In announcing the suspension, DOD CIO Kirsten Davies said that “the combination of prohibitive compliance costs, severe shortages in third-party assessment capacity, and complex regulatory timelines is actively forcing innovative new entrants and small businesses to opt out of [DOD] contracts and freezing critical suppliers out of the market.”
While the department is responsible for reducing the burden on these companies, reducing compliance requirements to address this cost burden is not the answer, Berglas said.
He does acknowledge that nobody knows what the reformed program will require, but emphasizes that these third-party certifications are the only way to get the DIB companies to change and comply.
He said if DOD wants to lessen the financial burden for small and medium-sized companies, “perhaps the answer is some government-sponsored incentives for compliance.”
Emil Sayegh, CEO of CyberSheath, made a similar case, arguing that through independent assessments, organizations often overestimate their cybersecurity readiness.
Drawing on CyberSheath’s annual DIB report, he said the company has found “a big delta between what is being reported internally and what their actual readiness is,” which he attributed to unfamiliarity with the standard rather than intentional misrepresentation.
Sayegh said potential changes to CMMC could include adjustments to verification requirements, deadlines, or applicability for certain organizations, but said, “It’s all in the realm of speculation at this point.”
He added that because CMMC requirements were codified into law, “there’s going to be modifications within … a pretty narrow margin,” and advised contractors to continue their cybersecurity strategy regardless of changes to the certification program.
Jared Shepard, CEO of Hypori, said the suspension pauses Phase 2’s third-party verification requirement – not contractors’ legal obligations.
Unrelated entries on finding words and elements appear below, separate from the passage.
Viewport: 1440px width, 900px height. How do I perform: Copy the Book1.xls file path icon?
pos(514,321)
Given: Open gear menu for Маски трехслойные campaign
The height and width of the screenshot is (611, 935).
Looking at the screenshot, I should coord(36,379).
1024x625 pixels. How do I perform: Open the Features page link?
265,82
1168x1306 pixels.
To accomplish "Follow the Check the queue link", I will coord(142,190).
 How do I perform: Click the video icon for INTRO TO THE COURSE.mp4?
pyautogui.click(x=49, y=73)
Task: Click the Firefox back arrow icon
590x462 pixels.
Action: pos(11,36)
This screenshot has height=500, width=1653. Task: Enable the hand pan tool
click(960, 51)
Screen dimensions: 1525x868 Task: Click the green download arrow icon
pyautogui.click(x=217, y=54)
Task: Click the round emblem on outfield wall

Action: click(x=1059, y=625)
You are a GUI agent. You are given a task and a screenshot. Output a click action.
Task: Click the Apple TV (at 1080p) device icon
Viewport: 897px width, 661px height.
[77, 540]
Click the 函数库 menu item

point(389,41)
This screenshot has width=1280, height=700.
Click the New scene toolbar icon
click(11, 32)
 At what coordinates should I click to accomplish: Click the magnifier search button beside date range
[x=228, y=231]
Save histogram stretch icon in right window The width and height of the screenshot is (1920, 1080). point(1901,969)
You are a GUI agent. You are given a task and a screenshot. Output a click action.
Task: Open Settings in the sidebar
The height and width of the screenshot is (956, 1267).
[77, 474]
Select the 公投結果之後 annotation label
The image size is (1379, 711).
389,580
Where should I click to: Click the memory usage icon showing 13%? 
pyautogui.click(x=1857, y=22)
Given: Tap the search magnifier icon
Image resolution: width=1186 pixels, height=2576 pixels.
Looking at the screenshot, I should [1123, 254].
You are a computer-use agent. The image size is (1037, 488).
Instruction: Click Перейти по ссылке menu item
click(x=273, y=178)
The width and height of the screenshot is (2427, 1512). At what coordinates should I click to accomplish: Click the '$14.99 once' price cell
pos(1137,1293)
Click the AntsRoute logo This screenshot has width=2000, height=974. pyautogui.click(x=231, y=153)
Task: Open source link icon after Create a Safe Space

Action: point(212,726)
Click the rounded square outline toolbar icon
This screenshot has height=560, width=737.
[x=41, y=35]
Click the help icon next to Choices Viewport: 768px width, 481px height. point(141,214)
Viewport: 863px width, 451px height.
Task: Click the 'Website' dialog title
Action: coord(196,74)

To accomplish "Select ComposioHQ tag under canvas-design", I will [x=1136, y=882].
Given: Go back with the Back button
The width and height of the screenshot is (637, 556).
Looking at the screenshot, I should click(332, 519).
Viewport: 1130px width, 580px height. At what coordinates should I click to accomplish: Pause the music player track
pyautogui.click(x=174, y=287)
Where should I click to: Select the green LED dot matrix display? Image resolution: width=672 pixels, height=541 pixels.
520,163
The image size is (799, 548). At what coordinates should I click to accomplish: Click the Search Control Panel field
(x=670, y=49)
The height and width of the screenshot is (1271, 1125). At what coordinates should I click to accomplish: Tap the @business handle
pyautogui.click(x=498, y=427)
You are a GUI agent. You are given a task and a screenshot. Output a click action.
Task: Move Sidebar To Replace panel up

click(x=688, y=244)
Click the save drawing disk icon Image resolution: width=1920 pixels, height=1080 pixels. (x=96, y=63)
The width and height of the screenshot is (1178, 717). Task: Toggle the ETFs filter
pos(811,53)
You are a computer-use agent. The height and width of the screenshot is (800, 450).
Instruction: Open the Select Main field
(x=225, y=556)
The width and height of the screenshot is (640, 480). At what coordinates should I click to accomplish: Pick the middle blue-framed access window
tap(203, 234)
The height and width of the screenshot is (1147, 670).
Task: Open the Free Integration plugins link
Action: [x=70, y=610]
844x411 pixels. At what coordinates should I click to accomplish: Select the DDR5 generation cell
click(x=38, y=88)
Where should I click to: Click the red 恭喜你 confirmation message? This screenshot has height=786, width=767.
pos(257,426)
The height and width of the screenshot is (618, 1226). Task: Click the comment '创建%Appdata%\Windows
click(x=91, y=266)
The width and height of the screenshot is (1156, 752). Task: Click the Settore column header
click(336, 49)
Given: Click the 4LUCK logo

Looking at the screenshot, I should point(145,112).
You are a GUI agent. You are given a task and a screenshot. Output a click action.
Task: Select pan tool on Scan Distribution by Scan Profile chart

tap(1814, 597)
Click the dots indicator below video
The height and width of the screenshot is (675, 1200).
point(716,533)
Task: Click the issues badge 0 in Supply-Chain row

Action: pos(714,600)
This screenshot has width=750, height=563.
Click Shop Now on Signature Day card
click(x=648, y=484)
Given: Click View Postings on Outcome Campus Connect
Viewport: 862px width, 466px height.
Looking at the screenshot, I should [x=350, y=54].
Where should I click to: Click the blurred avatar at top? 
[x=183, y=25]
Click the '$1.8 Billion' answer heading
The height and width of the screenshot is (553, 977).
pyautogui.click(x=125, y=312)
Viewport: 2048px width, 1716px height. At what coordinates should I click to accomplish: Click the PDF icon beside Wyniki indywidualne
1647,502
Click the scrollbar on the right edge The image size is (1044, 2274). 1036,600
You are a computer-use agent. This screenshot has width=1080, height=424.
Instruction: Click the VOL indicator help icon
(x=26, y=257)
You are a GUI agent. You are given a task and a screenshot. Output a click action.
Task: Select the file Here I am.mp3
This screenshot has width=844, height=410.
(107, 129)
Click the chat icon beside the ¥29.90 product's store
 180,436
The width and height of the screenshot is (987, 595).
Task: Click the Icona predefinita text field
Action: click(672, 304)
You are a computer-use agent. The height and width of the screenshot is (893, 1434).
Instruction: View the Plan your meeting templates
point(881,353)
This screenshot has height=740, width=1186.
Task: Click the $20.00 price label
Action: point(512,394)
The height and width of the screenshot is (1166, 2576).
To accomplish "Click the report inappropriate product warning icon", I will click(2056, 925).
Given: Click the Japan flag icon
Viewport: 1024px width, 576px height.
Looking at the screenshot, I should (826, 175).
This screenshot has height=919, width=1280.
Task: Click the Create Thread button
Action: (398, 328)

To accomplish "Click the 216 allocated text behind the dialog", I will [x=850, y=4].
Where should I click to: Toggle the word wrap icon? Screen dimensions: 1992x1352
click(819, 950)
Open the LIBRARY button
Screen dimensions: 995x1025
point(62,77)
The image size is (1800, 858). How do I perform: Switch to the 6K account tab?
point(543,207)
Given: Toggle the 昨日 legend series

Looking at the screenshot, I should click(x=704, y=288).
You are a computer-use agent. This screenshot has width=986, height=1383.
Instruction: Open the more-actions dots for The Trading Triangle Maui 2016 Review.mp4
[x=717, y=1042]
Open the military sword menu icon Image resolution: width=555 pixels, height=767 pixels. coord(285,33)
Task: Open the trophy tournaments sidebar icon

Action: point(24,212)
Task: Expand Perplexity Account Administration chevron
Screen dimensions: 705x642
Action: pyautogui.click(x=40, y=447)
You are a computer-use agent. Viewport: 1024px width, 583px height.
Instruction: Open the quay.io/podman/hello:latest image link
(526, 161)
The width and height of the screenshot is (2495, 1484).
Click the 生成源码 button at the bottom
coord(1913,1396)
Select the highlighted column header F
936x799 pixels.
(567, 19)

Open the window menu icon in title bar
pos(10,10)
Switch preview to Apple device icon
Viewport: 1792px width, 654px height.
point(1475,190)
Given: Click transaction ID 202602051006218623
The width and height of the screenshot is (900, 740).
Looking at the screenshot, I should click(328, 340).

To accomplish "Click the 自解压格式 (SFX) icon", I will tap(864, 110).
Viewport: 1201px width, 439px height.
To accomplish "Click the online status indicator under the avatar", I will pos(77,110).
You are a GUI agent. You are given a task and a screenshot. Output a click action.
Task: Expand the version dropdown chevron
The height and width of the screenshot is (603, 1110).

He warned that while the change may reduce the audit burden, it does not reduce legal exposure.
“Removing the external check doesn’t remove the underlying obligation. It removes the safety net of ‘at least a third party would have caught it before it became fraud,’” he said. “Reducing your CUI boundary is now more valuable, not less. In a self-attestation environment, being able to narrow what you even have to attest to is more valuable, not less.”
Others see an opening for a new approach
Tyler Fordham, director of offensive security at Dark Wolf, said the suspension could allow the department to rethink cybersecurity compliance without weakening security.
“A lot of what CMMC was driving from people was less actual functional security and more, ‘Well, how can we put on paper that we’re kind of doing this to meet the letter of the need,’” Fordham said.
Fordham said he hopes the review results in a more flexible compliance model that rewards measurable cybersecurity outcomes rather than paper-based documentation. He pointed to technical approaches such as penetration testing, continuous monitoring, logging, and Open Security Controls Assessment Language as ways to automate assessments and better align technical evidence with security controls.
Egon Rinderer, senior vice president of federal and enterprise growth at NinjaOne, estimated CMMC Phase 2 compliance to cost the average business about $600,000.
“This is completely untenable for many small businesses and has served as an insurmountable barrier for some time,” he said.
Rinderer said the review also presents an opportunity to rethink how CMMC measures cybersecurity effectiveness, arguing that future evaluations should focus on whether organizations are becoming more secure rather than simply meeting compliance requirements.
“As the program evolves, progress must be evaluated through the lens of measured outcomes to fairly assess impact and justify organizational spend,” he said.